● **ASSIGNMENT**: Give the data below again exactly as written, without its pictures.

● **DATA FOR THIS EXERCISE**:
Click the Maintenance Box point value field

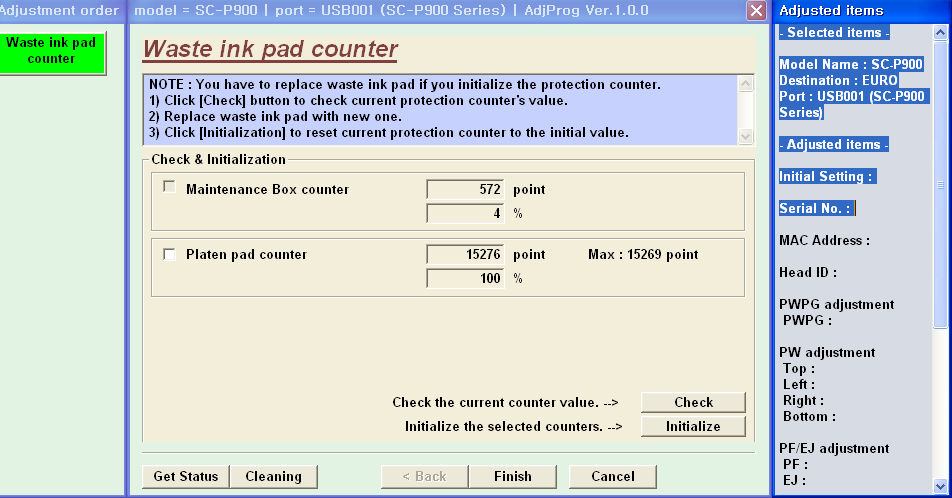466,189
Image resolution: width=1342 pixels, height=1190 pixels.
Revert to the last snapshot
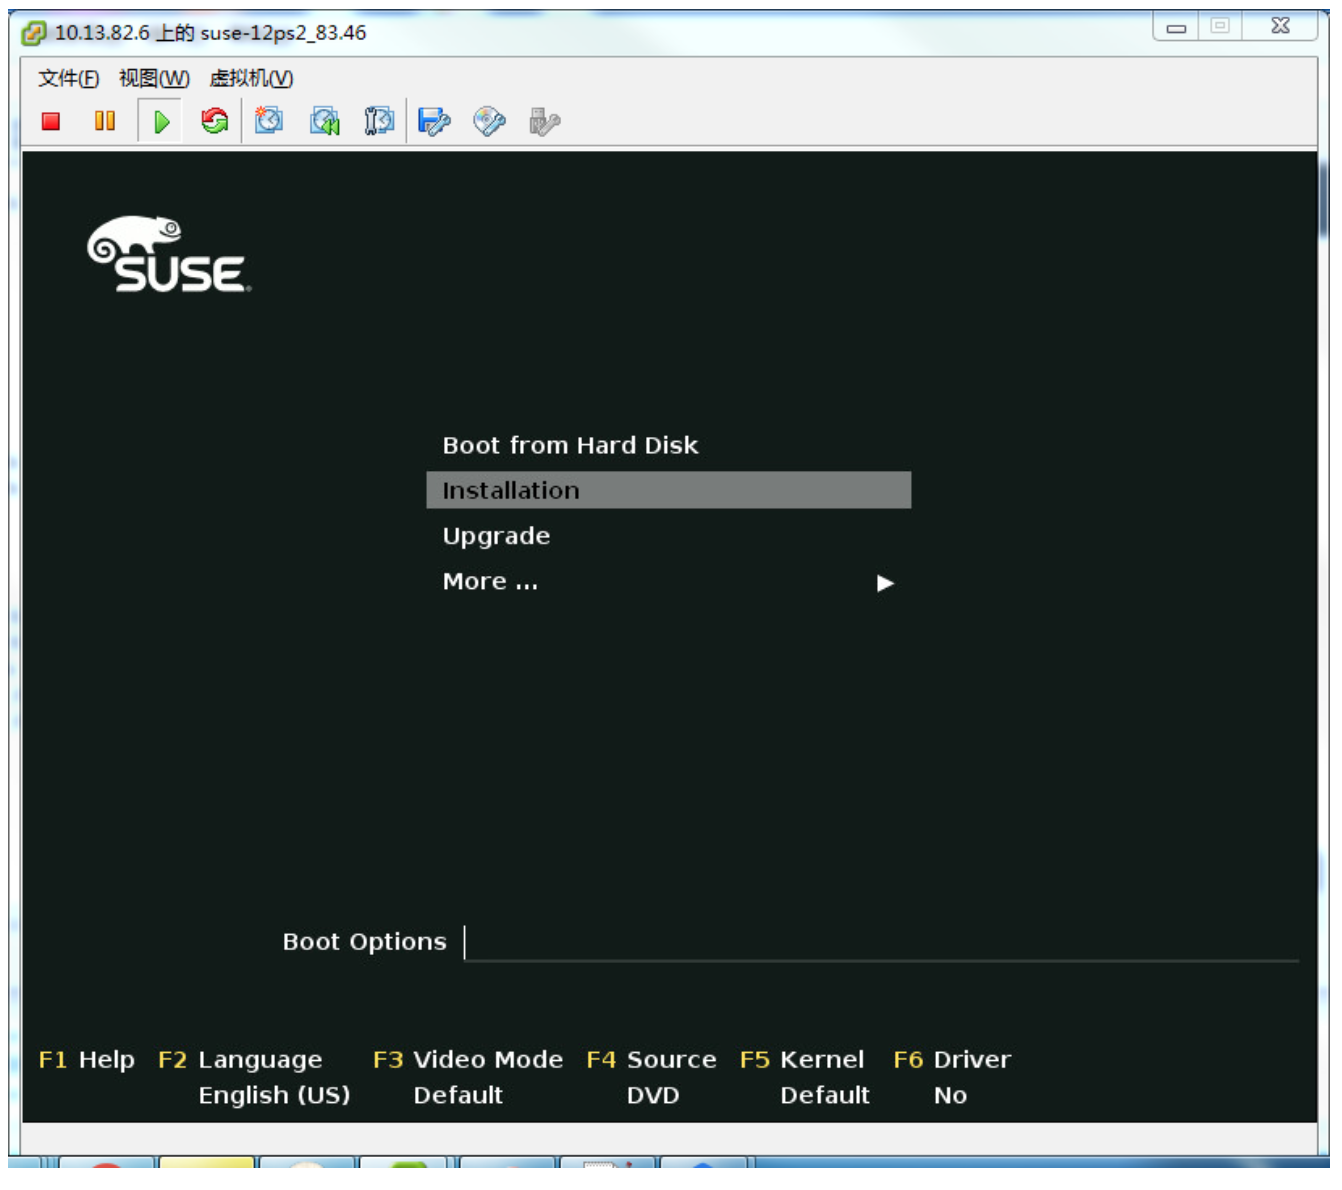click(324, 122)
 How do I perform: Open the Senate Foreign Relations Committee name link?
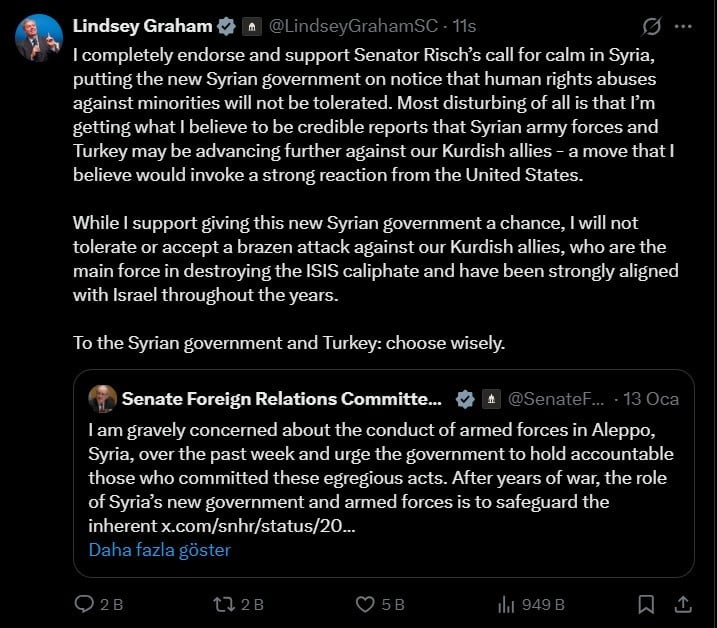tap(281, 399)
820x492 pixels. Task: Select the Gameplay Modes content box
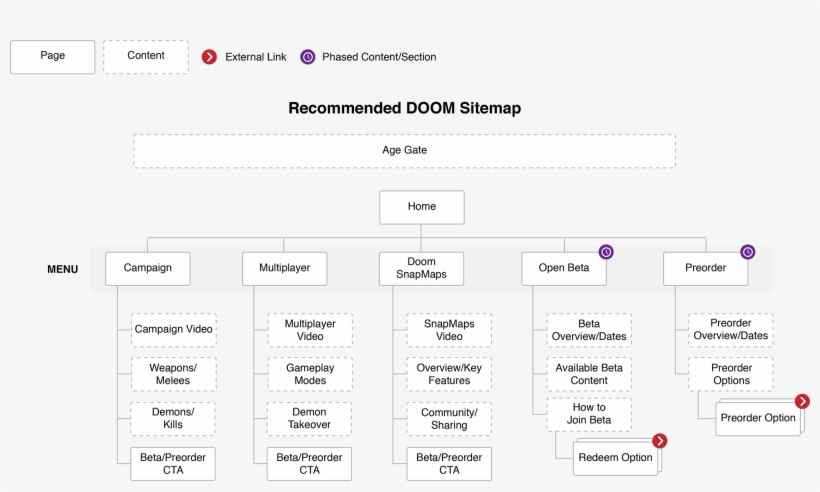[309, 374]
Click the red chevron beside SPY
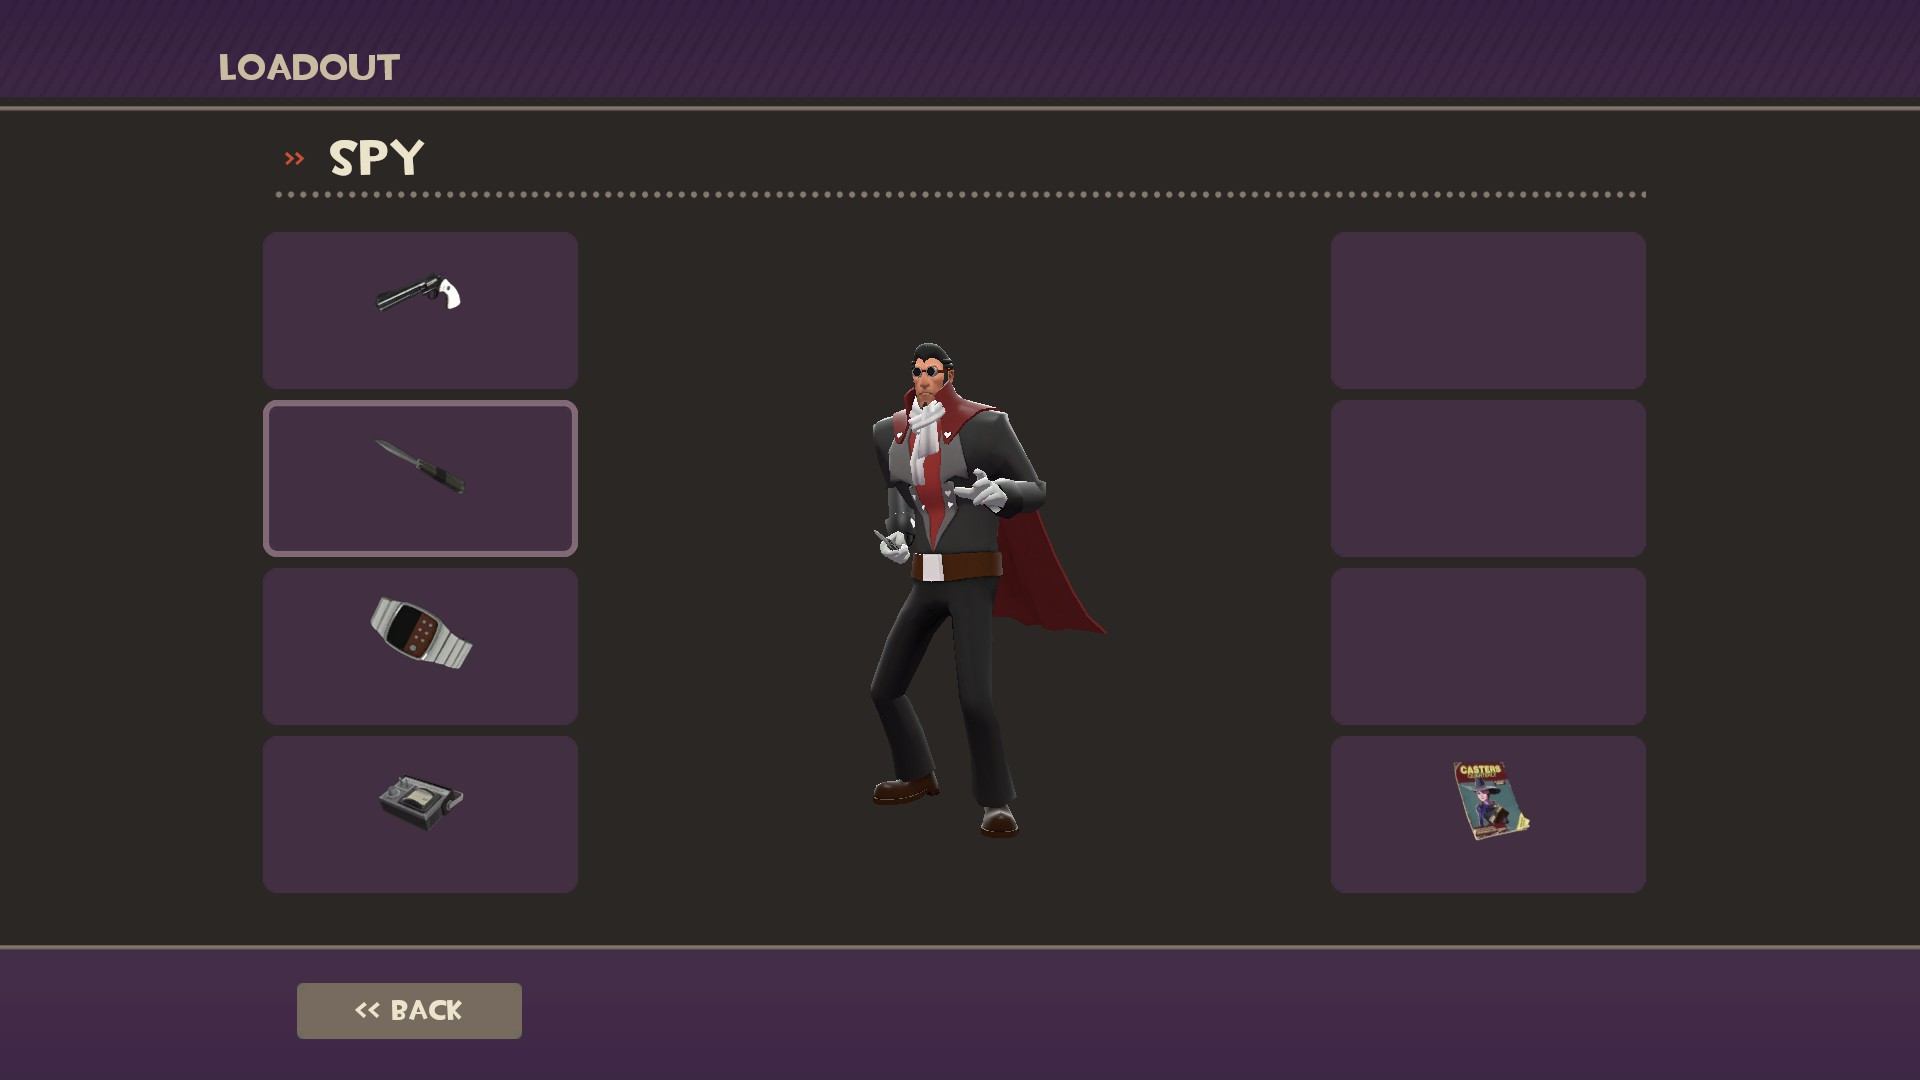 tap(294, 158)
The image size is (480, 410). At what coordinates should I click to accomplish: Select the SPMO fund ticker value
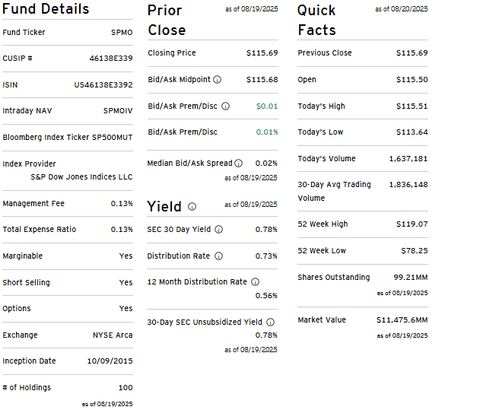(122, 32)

● **SOLUTION TO THIS EXERCISE**:
Click the Maintenance Box point value field

466,189
Image resolution: width=1342 pixels, height=1190 pixels.
Revert to the last snapshot
click(324, 122)
 How do I perform: Open the Senate Foreign Relations Committee name link?
tap(281, 399)
820x492 pixels. Task: Select the Gameplay Modes content box
[309, 374]
Click the red chevron beside SPY
 tap(294, 158)
The image size is (480, 410). At what coordinates should I click to accomplish: Select the SPMO fund ticker value
(122, 32)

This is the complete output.